There is a long-standing data sharing arrangement between both Revenue and the Department of Social Protection (DSP) which facilitates the operation of both the tax and welfare systems. DSP already report information on a significant number of taxable DSP payments to Revenue, including Jobseekers Benefit, Maternity Benefit, One-Parent Family Payment, State Pension (Contributory or Non-Contributory) and Bereaved Partners Contributory Pension.
This has not previously been the case for Carer’s Allowance and Carer’s Benefit. As this data had not been shared between DSP and Revenue previously, it has been the recipient’s responsibility to declare this income to Revenue in a tax return.
Last year it was agreed by the Department of Social Protection and the Revenue Commissioners that, from January 1st 2026, information on Carer's Allowance/Benefit payments will be included in the Taxable Payments Report shared directly with Revenue.
As a result of this change, Revenue adjusts the tax credits and rate band allocations of recipients of Carer’s income payments in-year to ensure the full amount of tax is collected at source. This aligns the taxation of Carer’s income with other taxable DSP payments and significantly reduces the risk of an end-of-year liability.
It should be noted that not all carers who are in receipt of Carer’s income will have a tax liability, particularly if their income level is below the taxation threshold, or they have sufficient tax credits to reduce their liability to nil. The level of income tax payable, if any, on such income is determined by the personal circumstances of the recipient, taking into account factors such as the individual's other sources of income and the available tax credits and standard-rate band.

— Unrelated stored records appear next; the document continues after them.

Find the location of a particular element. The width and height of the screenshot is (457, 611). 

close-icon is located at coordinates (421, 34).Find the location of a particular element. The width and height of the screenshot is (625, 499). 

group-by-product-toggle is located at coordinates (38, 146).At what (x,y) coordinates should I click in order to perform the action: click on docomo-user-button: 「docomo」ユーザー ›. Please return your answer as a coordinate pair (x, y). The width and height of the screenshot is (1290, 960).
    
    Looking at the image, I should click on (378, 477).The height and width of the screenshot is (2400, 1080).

The final taxation position for individuals, can only be quantified when they submit their annual income tax return. When submitting their return, taxpayers can claim any additional credits or reliefs such as health expenses and declare any additional income such as Carer’s income for the relevant period. Once the return is submitted, the additional income declared will be included for the purposes of calculating their tax liability.

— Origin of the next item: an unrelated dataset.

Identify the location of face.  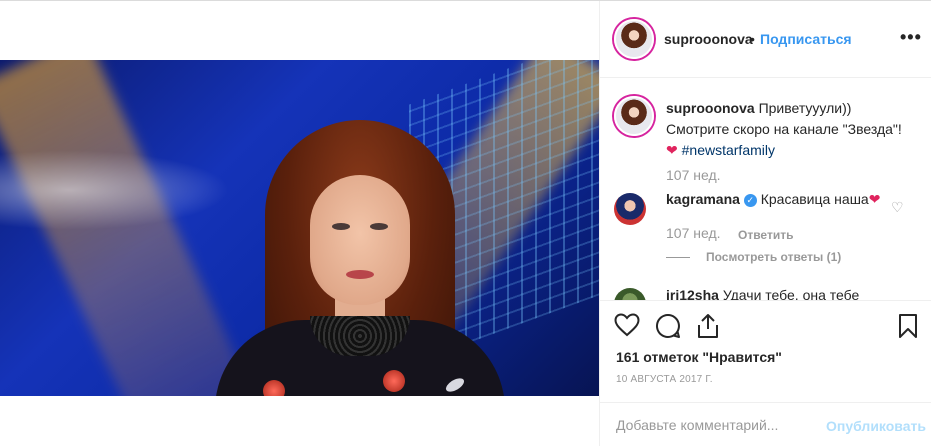
(360, 240).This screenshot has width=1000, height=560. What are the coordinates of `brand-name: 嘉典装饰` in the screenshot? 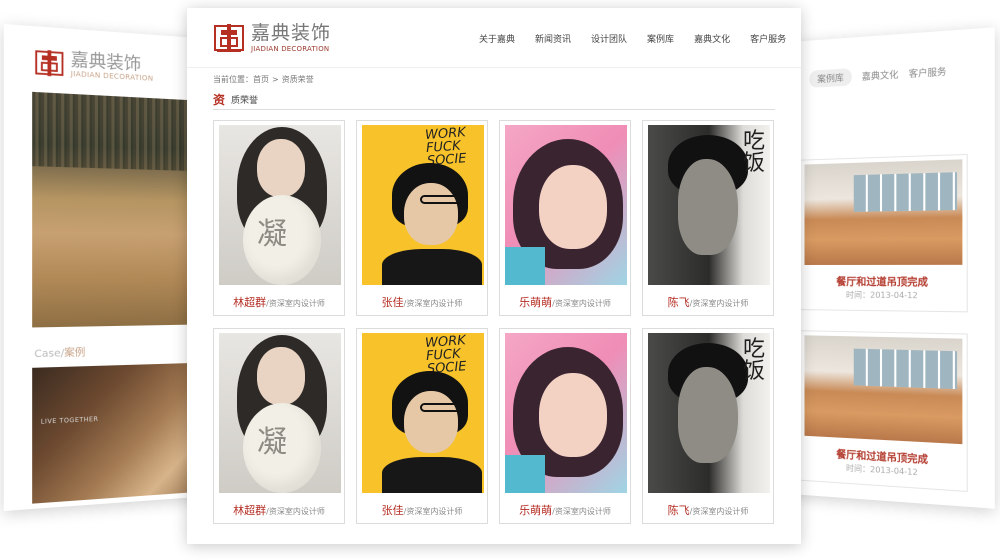 It's located at (292, 33).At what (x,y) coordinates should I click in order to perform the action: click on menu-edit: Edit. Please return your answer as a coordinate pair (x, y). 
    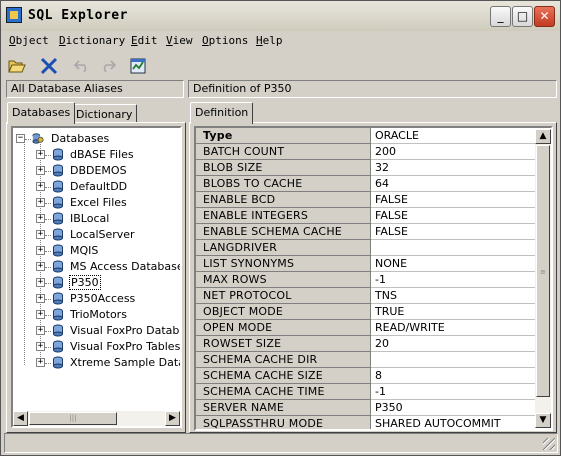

Revenue advises me, that in conjunction with DSP, they met with Family Carers Ireland and Care Alliance Ireland in April 2025 to outline the rationale for the new process and to discuss measures aimed at reducing the administrative burden for carers. Revenue also wrote to approx. 34,600 individuals to advise them of this change. On 19 November 2025, Revenue established a dedicated phone line at 01-738 36 37 for any queries arising from the letters issued.

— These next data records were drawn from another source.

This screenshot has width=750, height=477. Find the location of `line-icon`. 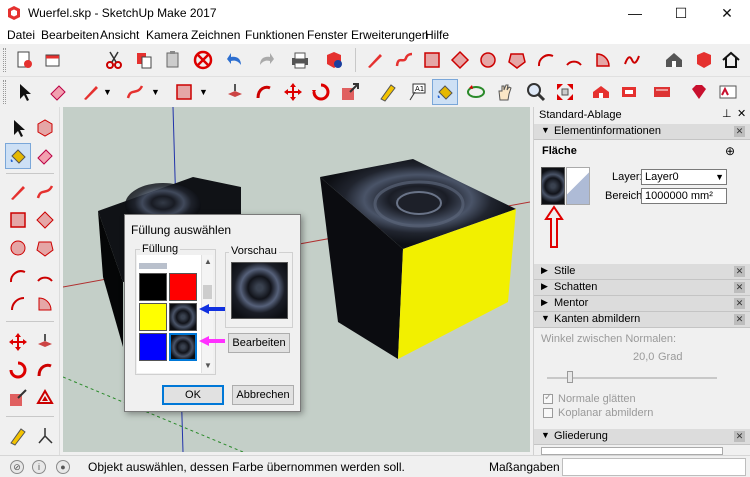

line-icon is located at coordinates (91, 92).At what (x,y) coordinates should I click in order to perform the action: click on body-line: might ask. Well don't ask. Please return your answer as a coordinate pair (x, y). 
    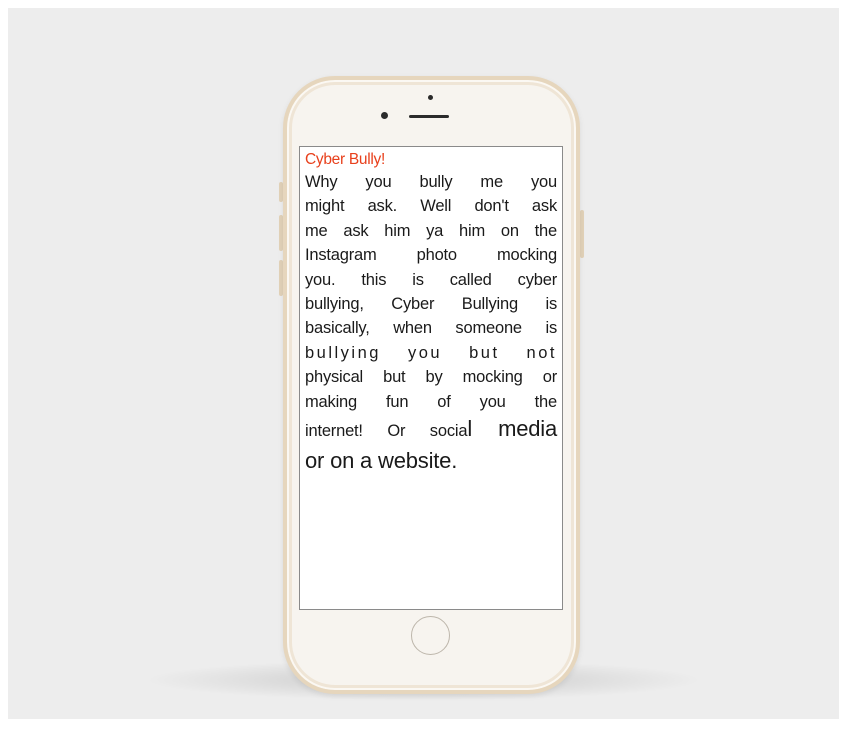
    Looking at the image, I should click on (431, 206).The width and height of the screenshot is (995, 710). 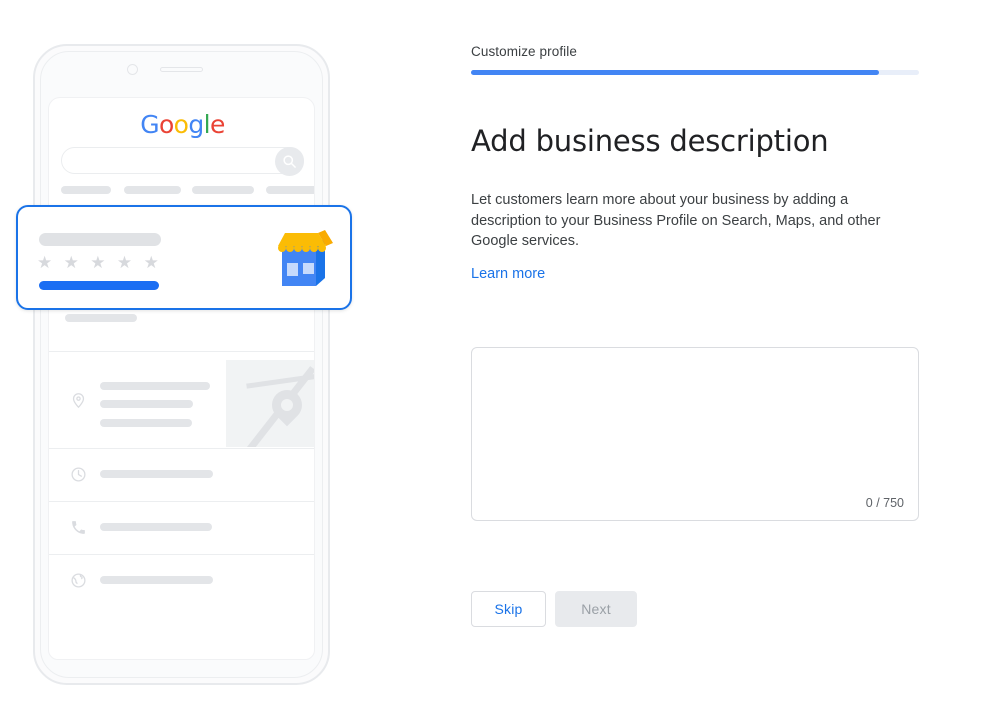 What do you see at coordinates (78, 530) in the screenshot?
I see `phone-icon` at bounding box center [78, 530].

Revenue have confirmed that it is not carrying out a review of prior years in respect of Carer’s Allowance or Carer’s Benefit, solely as a result of this change. The focus of the new process is on the timely collection of any tax on a forward-looking basis. However, should an underpayment of income tax arise on foot of the declaration of taxable income such as Carer’s Allowance or Carer’s Benefit, Revenue will seek to minimise any potential hardship in such cases, by collecting the liability through a reduction of a taxpayer’s tax credits over an extended 4-year period, from 2027 onwards.
I am further advised that Revenue is open to engaging with taxpayers on their individual circumstances and will work with them to agree appropriate arrangements where needed.